На восстановление Саяно-Шушенской ГЭС ушло пять лет. Гидроагрегаты запускали поочередно, в 2010 году на торжественный запуск в Хакасию приезжал премьер Владимир Путин. В 2014-м он в ранге президента присутствовал на запуске последнего, десятого агрегата. Мощность гидроэлектростанции снова достигла 6,4 тысячи мегаватт, как до аварии. На станции заменили автоматику, которая не сработала при аварии.
Осужденные по делу СШ ГЭС уже вышли на свободу. Инженеры по-прежнему уверены, что не могли предотвратить катастрофу, а наказание понесли потому, что кто-то должен был понести.

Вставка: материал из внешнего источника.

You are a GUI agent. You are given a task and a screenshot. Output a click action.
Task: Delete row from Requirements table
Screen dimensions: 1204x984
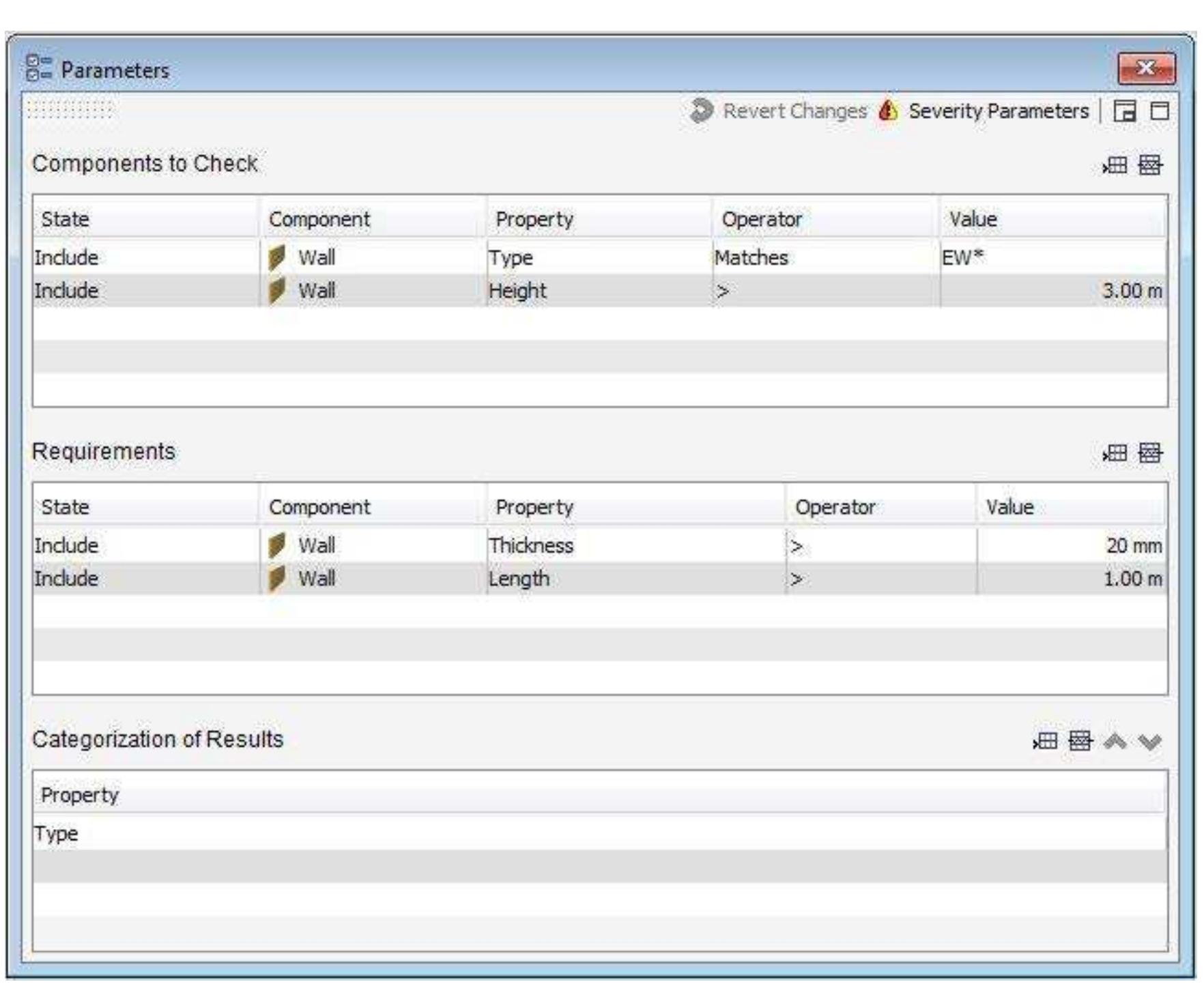tap(1151, 453)
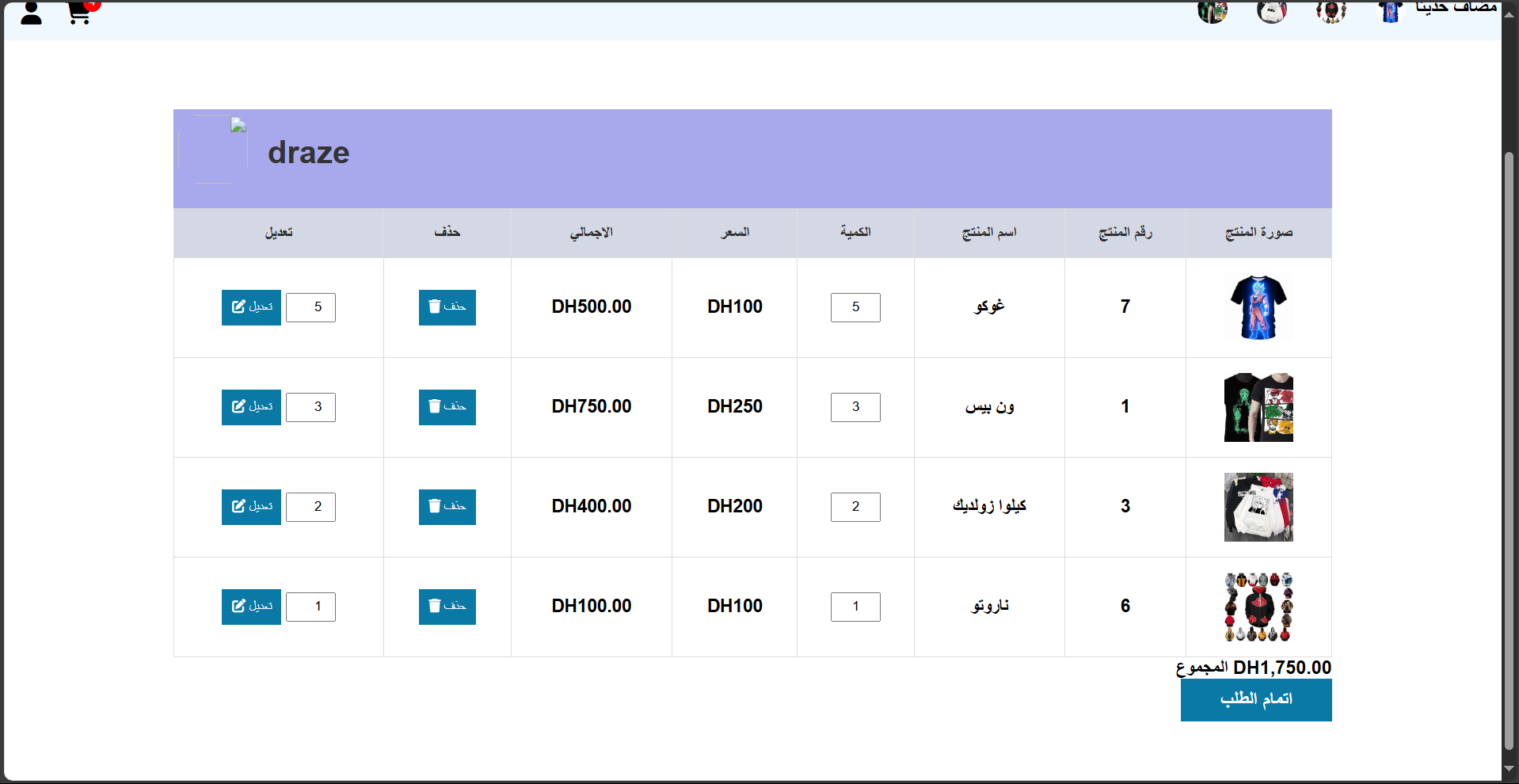Apply edit for the ناروتو row
Viewport: 1519px width, 784px height.
[251, 607]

– Те, кто понимает в гидроэнергетике, нас не винит, – говорит Владимир Белобородов, бывший сотрудник службы мониторинга оборудования. – Поэтому мы виноваты только в том, что оказались на этих должностях. Государство просто нашло тех, кто должен ответить. Виновные были назначены. Но сейчас те, кто был даже на суде, не настроены против нас, они все успокоились. По крайней мере, по поселку я хожу спокойно. Не бегаю от родственников погибших, потому что знаю, что я ни в чем не виноват. И любому могу прямо посмотреть в глаза.